Selected extract
*** Begin section ***


      I’ll certainly do an after photo.

  4. Isn’t that always the way of things … I can’t throw this thing away that I’ve not used in 6 years because I’m sure that, tomorrow, I will need it. :D Well, having visited your renovated home before and seeing the fantastic job that you have done with it, I expect that this next project will be no less of a success. I can’t wait to see it. I’m glad that you finally got around to your side of the house. Enjoy it, Earl!

  5. Earl, don’t forget the words that sink the budget of all home improvement projects — “while we are at it”

  6. Oooh I really like this intimate landscape. Beautiful reflections and light! I hope the rennovations go well. A man NEEDS a proper man cave!

  7. Here is that perfect opportunity to get rid of those floppy disks you’ve been hanging onto (even though you haven’t had a floppy drive in 10 years). Good luck with your home improvement project.

  8. Awww man. I’m eagerly awaiting the day I can clutter up my own cave again. I sorely miss having my own space. Best of luck with yours Earl.

  9. Yeah, I wish I had a man cave. Now, there’s only the garage that I can use completely to my own disposal. The car stands outside, there’s no room for it. Computer and camera gear is kept in the house, I wouldn’t dare keep it with my other junk, oh pardon, equipment and tools. :-)

    I love the image, the lit-through plants really jumps out from water surface like two scissor-hands. Very architectural, very beautiful.

    • Ove, I’ve gotta have at least a small man cave I can call my own. I do enjoy escaping to it at times and loosing myself among endless pursuits that usually result in nothing. Thanks!

  10. I am quite interested in the discussion of the man-cave, but overwhelmed by the stunning photograph. What a terrific job.

    Now about caves: Women need them too, you know. And, no, a bath room spa doesn’t do it for some of us. My husband and I share an office, I get a studio in the house, while my husband has his barn, tack room, and the garage. There is one little rub: all those phones he isn’t ready to give up on and old computer parts end up in my studio. By the way, who says it’s safe to give up those floppy disks? Unfortunately, my spouse and I are well matched in our inability to promptly ditch things we no longer need. It makes for a mess.

    Since we didn’t get to see “before” pictures, I hope we will be treated to photos of your cave “after”. I predict a wave of jealousy here and perhaps new resolutions to get some of our rooms in better working order.

*** End section ***

Collected data
*** Begin section ***

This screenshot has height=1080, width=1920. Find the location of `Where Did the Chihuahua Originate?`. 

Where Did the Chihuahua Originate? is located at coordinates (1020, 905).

*** End section ***

Activity 1
In the comments on the man-cave renovation, where does the commenter who can use only the garage say the car stands?
Activity 2
Carry the comments on the man-cave renovation forward, picking up after the last comment shown.

Output 1
Outside, because there's no room for it in the garage.

Output 2
    • Anita, while the need is similar I can’t see women ever fondly calling their space caves. In any case, I’ll certainly be putting less back into that room than I took out. Five trash bags have be filled thus far plus a trip to Goodwill and additional culling will take place when I start to carry things back into the space.

      I’ll share a photo when the furniture I ordered arrives…perhaps the end of this month. Thanks!

  11. Ha! Sounds a lot like my own cave. So much stuff packed in that I am not sure what to do with. Gizmos I can’t believe I wasted my money on and rarely used. But we must have had the same calling of late, as I gutted a lot of it this past weekend. I am still going through things, but the clutter really gets to me at times. One of the big issues I have is with photography magazines, never really sure whether to throw them out or not. I always think I will go back and look something up, but in reality I rarely do. I suppose I just have to let it all go. Good luck Earl.

    • Mark, I always enjoy it after I clean and organize but I hate the process…I won’t even talk about the number of unused gizmos I uncovered which have only seen a couple of uses. Some I got rid of by I admit there are still some I’m storing for the rainy day. ;-)

  12. What a compelling image – I particularly love the beautiful reflections and warm lighting. I hope the de-cluttering won’t be too stressful and you will soon be able to enjoy your new office! Have a wonderful weekend Earl.

    • Martina, they say an organized life is a less stressful life but they don’t take into account the process of getter there! I’m already enjoying what has been completed and I can’t wait for rest of it. Thanks, and a wonderful weekend to you as well.